Mom Life The Girl

Four down, a hundred to go.

I remember the day my daughter was born with such clarity sometimes I feel like I’m re-living it. Each moment I rocked, on the floor of my tiny apartment, bent over the couch on my knees breathing the way we’re taught. I remember reminding myself not to panic and thinking how much more it hurt than I ever imagined. I remember how mortified I was when my water broke (for the 3rd time) while pushing and squirted out all over the doctor. Oops. Mostly, I remember seeing her little face when they pulled her out. Eyes blinking at the light, little hand pressed up to her face. My little girl. My rainbow. She stole our hearts with her first breath and we’ve been happy to let her hold them since.
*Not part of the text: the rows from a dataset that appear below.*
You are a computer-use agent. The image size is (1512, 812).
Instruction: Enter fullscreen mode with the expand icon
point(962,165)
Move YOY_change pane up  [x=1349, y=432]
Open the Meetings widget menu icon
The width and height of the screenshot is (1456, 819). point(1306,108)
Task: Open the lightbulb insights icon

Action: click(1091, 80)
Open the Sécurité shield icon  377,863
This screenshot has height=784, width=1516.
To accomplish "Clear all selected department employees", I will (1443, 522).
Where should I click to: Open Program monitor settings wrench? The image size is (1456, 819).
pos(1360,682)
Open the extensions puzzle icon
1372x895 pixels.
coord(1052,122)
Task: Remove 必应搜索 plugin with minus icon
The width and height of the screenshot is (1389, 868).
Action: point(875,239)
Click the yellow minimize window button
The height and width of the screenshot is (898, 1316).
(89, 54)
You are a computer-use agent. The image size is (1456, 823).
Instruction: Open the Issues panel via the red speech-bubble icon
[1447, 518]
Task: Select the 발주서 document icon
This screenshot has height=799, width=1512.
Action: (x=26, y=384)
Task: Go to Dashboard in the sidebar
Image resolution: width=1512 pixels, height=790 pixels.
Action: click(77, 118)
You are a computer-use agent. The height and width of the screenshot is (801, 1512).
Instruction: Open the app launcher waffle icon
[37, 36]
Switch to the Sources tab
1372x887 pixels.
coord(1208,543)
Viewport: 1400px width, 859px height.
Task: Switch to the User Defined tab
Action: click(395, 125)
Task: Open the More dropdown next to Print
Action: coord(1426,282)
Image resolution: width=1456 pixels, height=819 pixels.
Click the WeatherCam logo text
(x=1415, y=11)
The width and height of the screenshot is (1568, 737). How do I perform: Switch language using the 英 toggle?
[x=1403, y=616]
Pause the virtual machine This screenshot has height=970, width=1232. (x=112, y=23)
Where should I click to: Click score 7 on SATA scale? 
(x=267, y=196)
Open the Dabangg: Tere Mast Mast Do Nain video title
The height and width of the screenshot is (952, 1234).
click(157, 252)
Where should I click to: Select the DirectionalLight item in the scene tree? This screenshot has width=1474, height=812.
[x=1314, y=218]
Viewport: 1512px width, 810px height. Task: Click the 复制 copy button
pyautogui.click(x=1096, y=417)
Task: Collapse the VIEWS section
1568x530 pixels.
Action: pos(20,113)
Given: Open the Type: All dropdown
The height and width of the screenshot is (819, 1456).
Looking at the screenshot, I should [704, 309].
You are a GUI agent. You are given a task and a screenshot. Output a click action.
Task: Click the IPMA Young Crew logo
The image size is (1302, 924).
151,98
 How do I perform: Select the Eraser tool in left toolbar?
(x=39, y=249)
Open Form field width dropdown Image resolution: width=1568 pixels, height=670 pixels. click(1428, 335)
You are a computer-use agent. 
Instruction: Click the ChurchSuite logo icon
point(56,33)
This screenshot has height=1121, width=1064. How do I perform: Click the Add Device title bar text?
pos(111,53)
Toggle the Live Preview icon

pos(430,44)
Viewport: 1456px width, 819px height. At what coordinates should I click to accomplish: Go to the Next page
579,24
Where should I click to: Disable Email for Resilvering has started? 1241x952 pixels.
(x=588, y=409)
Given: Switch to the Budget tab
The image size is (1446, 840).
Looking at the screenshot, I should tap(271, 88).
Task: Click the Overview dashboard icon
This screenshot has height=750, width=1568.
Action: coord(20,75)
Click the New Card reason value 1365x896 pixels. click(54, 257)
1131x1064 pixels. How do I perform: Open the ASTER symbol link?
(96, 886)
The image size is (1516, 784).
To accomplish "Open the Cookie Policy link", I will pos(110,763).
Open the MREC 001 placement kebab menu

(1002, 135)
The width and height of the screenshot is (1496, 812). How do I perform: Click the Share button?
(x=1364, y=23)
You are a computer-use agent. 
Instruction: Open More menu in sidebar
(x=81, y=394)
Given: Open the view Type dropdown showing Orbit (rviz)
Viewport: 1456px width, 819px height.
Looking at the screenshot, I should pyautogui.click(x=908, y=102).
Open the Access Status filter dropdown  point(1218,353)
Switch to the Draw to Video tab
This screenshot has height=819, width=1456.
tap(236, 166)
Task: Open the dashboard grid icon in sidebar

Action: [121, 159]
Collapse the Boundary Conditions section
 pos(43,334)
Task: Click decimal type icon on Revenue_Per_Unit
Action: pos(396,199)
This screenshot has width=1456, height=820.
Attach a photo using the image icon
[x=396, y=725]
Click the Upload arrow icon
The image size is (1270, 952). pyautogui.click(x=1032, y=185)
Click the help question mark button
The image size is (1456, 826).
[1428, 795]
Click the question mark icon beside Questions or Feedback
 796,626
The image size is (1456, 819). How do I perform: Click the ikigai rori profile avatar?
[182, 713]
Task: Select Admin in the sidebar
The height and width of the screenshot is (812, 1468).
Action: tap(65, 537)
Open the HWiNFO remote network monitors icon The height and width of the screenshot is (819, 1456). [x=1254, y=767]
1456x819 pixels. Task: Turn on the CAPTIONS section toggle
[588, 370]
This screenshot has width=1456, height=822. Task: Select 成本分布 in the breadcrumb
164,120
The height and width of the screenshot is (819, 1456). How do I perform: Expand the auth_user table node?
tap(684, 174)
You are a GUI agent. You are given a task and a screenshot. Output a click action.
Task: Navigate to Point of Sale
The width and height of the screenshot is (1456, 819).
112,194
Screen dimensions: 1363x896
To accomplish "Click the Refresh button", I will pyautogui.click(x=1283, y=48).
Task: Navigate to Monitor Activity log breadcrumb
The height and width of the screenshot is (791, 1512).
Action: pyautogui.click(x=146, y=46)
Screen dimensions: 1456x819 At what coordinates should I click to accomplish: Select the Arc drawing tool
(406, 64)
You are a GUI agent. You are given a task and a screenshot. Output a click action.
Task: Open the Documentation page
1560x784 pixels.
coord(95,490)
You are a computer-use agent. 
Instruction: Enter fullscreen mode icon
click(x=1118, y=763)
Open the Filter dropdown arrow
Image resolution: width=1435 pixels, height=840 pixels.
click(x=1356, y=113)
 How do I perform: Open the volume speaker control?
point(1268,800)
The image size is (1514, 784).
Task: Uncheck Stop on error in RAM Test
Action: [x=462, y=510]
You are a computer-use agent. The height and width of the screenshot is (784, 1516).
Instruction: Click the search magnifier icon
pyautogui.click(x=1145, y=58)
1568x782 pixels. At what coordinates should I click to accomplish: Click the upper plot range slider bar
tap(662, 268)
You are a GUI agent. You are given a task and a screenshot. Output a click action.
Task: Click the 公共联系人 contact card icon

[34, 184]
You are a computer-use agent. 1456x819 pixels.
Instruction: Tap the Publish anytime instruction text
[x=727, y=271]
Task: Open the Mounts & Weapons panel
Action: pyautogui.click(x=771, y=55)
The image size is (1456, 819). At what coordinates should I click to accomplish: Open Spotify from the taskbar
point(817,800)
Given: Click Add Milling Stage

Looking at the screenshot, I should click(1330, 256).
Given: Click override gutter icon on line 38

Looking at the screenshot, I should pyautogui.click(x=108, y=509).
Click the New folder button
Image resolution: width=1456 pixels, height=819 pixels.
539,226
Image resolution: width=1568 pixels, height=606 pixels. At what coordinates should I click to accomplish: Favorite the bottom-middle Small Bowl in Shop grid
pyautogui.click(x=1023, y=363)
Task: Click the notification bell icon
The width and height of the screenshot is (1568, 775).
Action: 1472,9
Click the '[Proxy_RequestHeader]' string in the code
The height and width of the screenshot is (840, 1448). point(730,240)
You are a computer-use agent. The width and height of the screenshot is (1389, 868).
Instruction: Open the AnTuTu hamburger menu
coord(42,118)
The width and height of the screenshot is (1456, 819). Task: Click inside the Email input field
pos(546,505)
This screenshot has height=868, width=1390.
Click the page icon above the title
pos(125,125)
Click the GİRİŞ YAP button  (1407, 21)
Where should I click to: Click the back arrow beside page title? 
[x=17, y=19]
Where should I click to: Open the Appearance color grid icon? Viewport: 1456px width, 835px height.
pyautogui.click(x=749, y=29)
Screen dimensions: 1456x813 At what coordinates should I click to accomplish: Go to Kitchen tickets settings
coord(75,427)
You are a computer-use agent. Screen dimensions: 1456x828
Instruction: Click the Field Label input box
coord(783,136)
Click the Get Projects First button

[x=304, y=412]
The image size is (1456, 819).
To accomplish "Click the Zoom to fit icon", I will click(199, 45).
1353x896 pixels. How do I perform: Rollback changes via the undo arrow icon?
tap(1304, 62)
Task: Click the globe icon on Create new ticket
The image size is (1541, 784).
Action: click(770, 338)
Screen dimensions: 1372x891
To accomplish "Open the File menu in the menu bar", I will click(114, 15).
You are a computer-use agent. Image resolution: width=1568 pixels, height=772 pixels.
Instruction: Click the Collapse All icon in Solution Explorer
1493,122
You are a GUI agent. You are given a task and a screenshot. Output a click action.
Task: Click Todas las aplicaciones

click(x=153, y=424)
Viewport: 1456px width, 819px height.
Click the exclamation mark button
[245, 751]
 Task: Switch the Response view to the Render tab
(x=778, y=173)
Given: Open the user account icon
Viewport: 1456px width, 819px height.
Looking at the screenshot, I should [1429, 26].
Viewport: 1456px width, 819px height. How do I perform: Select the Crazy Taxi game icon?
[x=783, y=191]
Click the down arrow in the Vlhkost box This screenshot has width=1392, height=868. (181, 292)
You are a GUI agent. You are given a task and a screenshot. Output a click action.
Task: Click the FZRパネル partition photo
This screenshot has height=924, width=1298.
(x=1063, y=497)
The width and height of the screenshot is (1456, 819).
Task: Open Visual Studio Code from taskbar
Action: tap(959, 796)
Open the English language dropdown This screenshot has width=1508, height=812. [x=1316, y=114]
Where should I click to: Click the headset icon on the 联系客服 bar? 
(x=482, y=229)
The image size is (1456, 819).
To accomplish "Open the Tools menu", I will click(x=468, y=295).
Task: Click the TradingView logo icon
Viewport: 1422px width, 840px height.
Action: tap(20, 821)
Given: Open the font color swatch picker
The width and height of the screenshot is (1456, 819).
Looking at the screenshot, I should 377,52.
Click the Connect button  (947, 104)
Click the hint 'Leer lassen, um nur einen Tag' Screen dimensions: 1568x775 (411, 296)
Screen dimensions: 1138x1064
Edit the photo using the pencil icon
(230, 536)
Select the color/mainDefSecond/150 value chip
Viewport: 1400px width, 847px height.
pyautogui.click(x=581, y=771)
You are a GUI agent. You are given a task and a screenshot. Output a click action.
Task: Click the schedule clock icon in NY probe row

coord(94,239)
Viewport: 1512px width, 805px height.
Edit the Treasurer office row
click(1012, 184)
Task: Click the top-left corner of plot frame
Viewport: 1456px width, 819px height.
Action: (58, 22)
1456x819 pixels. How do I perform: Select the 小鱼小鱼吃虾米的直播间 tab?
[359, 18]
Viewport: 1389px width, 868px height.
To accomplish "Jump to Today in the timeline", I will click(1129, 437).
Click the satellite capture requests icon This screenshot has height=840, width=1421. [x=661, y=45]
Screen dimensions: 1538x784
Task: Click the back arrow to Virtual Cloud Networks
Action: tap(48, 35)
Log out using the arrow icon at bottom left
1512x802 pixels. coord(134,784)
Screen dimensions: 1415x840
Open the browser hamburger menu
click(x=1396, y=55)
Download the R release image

Today was her birthday and I made an extra special effort to remain present and enjoy these fleeting moments where a birthday is the best day of the year, even with the promise of Santa coming a week later. She has been surrounded by so much love and adoration this week and I think my heart might just explode from my gratitude. From our friends and family who stayed up late nights with me planning her party down to the details and rearranged schedules to drop into her party or visit her to give extra big hugs and kisses. For our Internet besties who we only know from pictures but always take a moment to read my stories and laugh about her adventures. For God or the Universe or whomever willed us into being and decided that we were good enough to be blessed with such a monumental gift as Savannah Kaye. Happy Birthday, love bug. No, you can’t wear that crown to bed.